Детская игра в молчанку: дети, держась за свои большие пальчики, складывают кулачки друг другу, стоя рядом. Получается большой столбик из кулачков, и все вместе говорят: «Без, без, без эдэк, без униккэ кыз эдик, клятка кэрдек, бол ошадэк, безга тыштэк мой ошадэк — хоп-да-хуп!» Кулачки разжимаешь и молчишь. Кто первый заговорит, тот и проиграл. Можно использовать любую считалочку, которую знаешь. Например, «разбился стакан, вода разлилась по всем городам, игра началась».

Сама Онькай любила петь. Сидя у окна и глядя на улицу, она тихонько напевала вслух народные татарские песни. Эти песни очень мелодичные, немного напоминают и китайские, и итальянские мелодии. Я полюбила их слушать. После своих песнопений бабушка часто плакала, а когда она читала Коран, надо было тихо сидеть, не мешать, а то — грех! Надо дождаться, когда чтение закончится словом «Аббар».

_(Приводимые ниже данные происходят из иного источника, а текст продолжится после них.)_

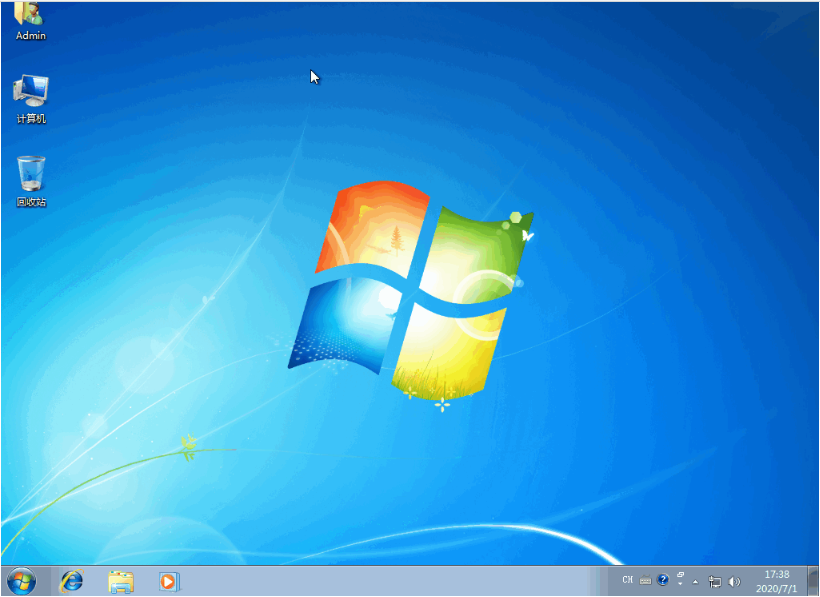Expand the hidden system tray icons arrow
The height and width of the screenshot is (597, 820).
click(x=694, y=581)

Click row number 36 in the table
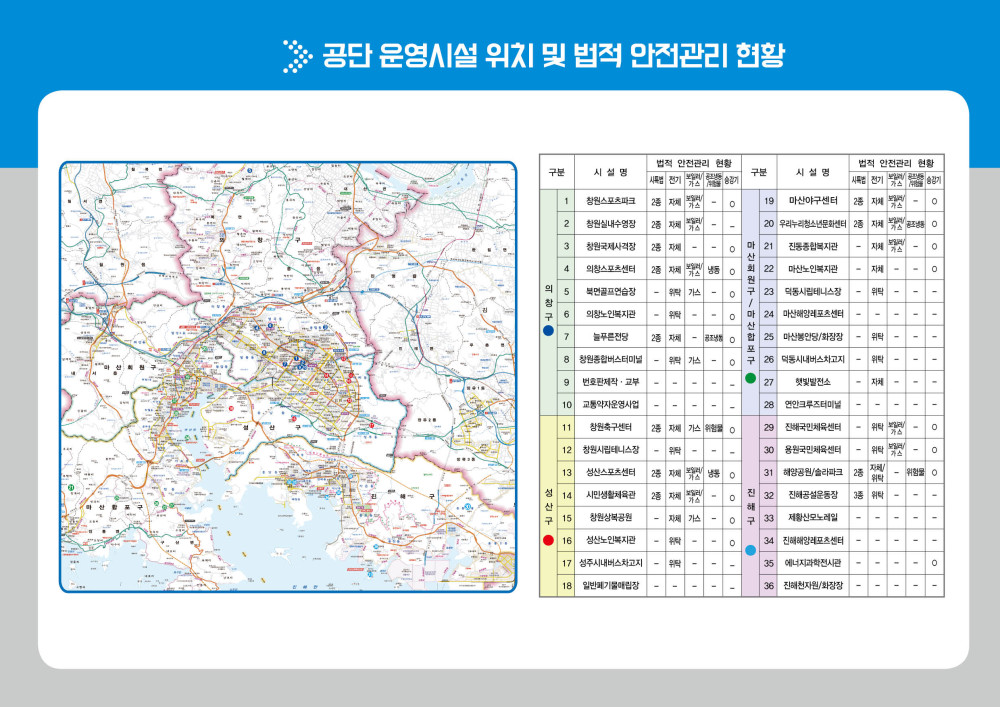[769, 585]
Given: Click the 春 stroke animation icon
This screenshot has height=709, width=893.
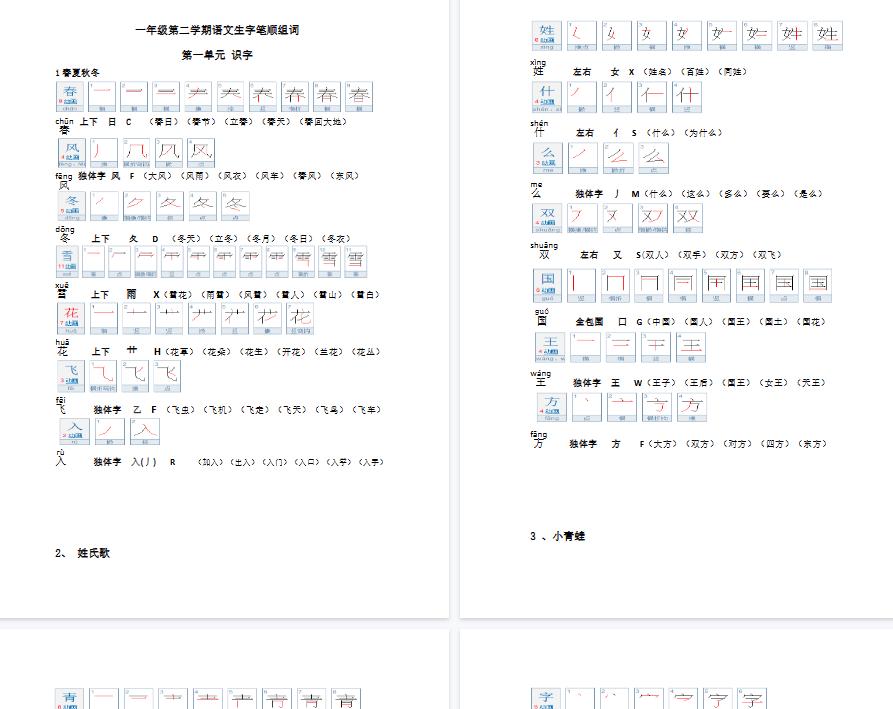Looking at the screenshot, I should [69, 96].
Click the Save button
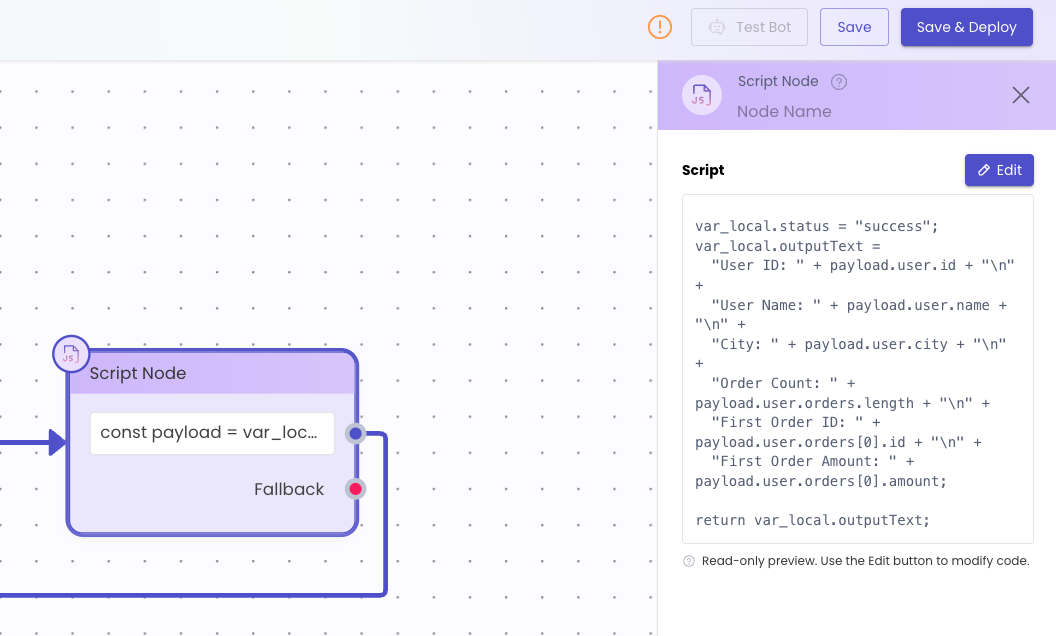Screen dimensions: 1056x636 point(854,27)
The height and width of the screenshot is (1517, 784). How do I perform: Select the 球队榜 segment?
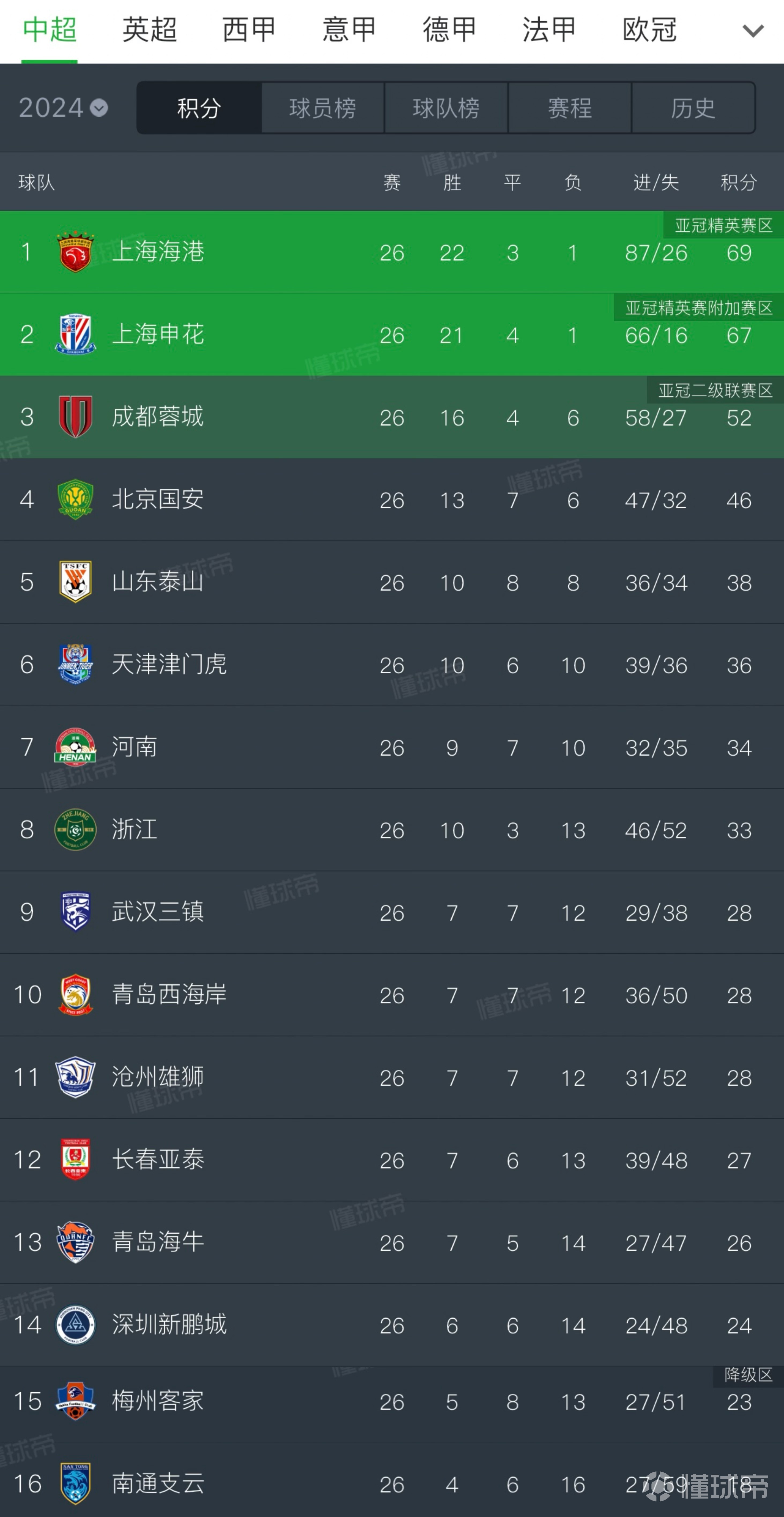click(446, 108)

Моё детство — это послевоенные годы и несмотря на то, что мы часто недоедали, мы были гораздо свободнее нынешних детей. Я часто убегала на улицу поиграть со своими соседскими девочками: Уктам, Сапура, Нитай. Их дворы рядом, кругом все открыто, никаких заборов. Мы играли в камушки — узбекская игра «туп-тош» — «мяч-камень». Потом уходили что-нибудь поискать. Лишний кусок хлеба — его всегда не хватало, его не было, и всегда хотелось кушать.
Узбекский язык очень похож на татарский, и я с детства могу говорить по-узбекски; запомнила их говор, интонации и другие слова, не татарские.

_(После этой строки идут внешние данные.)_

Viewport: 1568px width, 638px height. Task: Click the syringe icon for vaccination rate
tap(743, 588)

У меня трепетное отношение к прошлому, мне было по-своему хорошо.
В детстве главное, что меня любили родные, сейчас, — что я люблю своих детей. Это главное, а поиграть на улице с другими детьми, со своими сверстниками — вот настоящее детство!
С ранней весны и до глубокой осени мы пропадали на улице. Огромные колхозные поля до самой далёкой дали. Днём в жару мы посёдивали в тени карагачей, потом шли к арыку, где росли старые плодовые деревья возле большого арыка, полной воды, и осторожно, не мутя воду, набирали ладошками воду и пили. Вкусно необыкновенно! Находили яблоки, урюк — падалица с земли.

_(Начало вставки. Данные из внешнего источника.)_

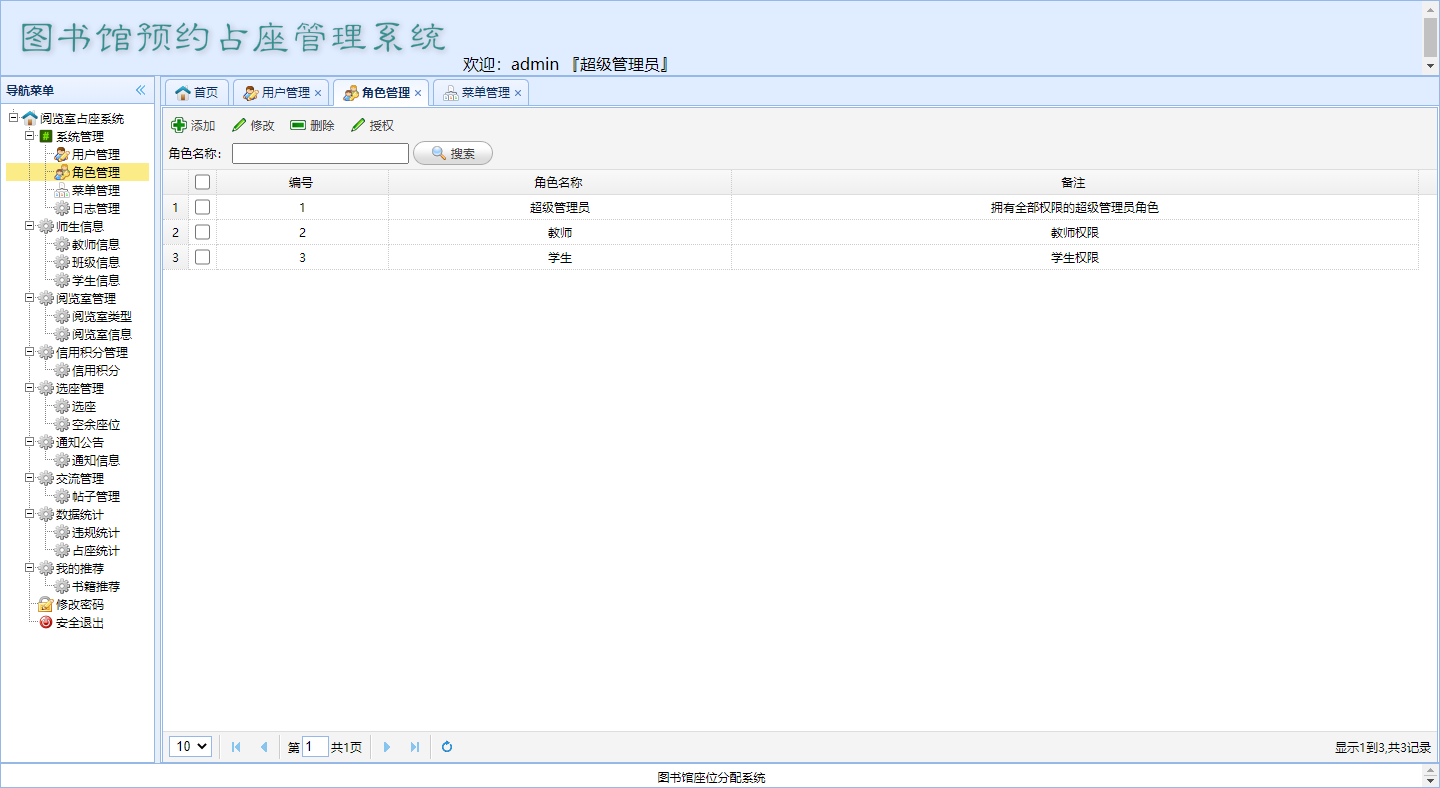Click the 角色名称 search input field
Viewport: 1440px width, 788px height.
point(320,153)
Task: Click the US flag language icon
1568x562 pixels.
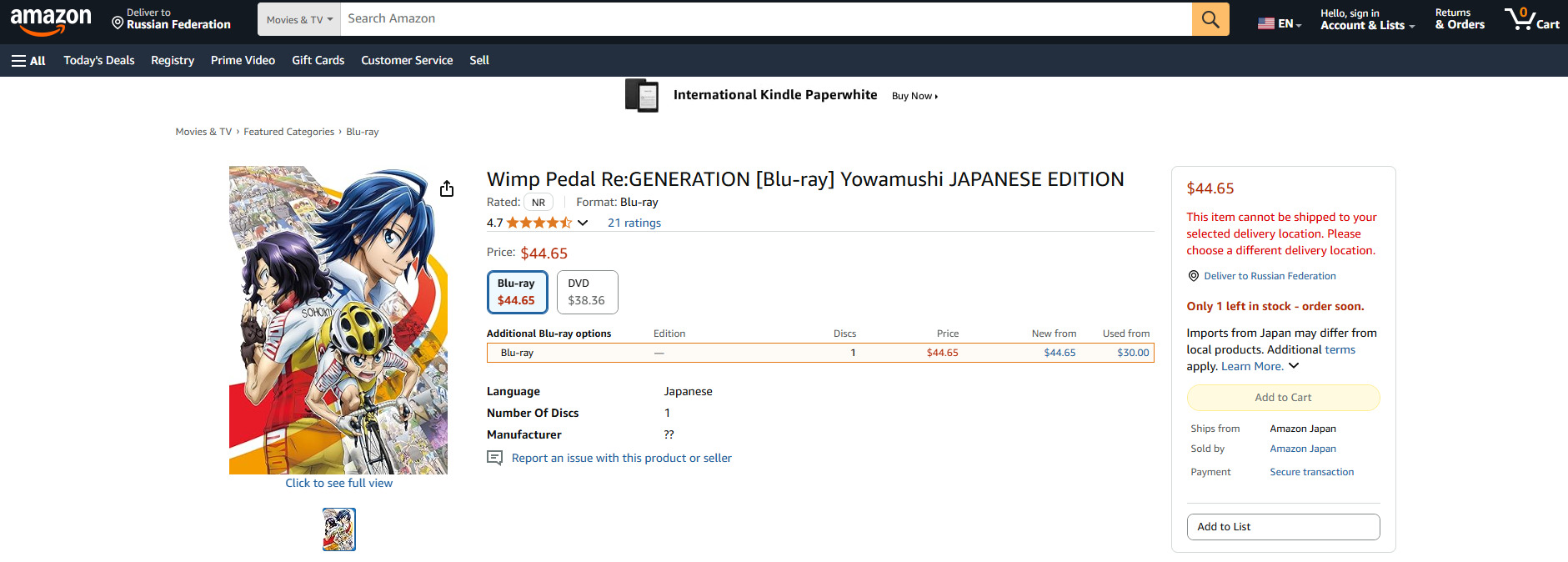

Мы болтались по колхозным дорогам до самого вечера, и никто из домашних нас не искал. Над нами не было той катастрофической опёки. Мои дети росли уже несколько иначе, а сейчас я, вообще, их лишний раз на улицу не отпустила бы. У нас же была абсолютная вольница. Единственное, что нам было строго наказано, по одиночке не ходить, а со всеми детьми вместе. Мама особо не переживала по поводу, где нас носит. Она работала очень далеко на ул. Самарканд-Дарбаза и домой добиралась поздно, а мы допоздна игрались все вместе и с моим двоюродным братом Рустамом, который был старше нас, ему было 12 лет. В нашу обязанность входила собирать сухие ветки, которые в ту пору днём с огнём не найдёшь, не то что сейчас. И мы вынуждены были собирать кизяки — сухие коровьи лепёшки для разжигания печей.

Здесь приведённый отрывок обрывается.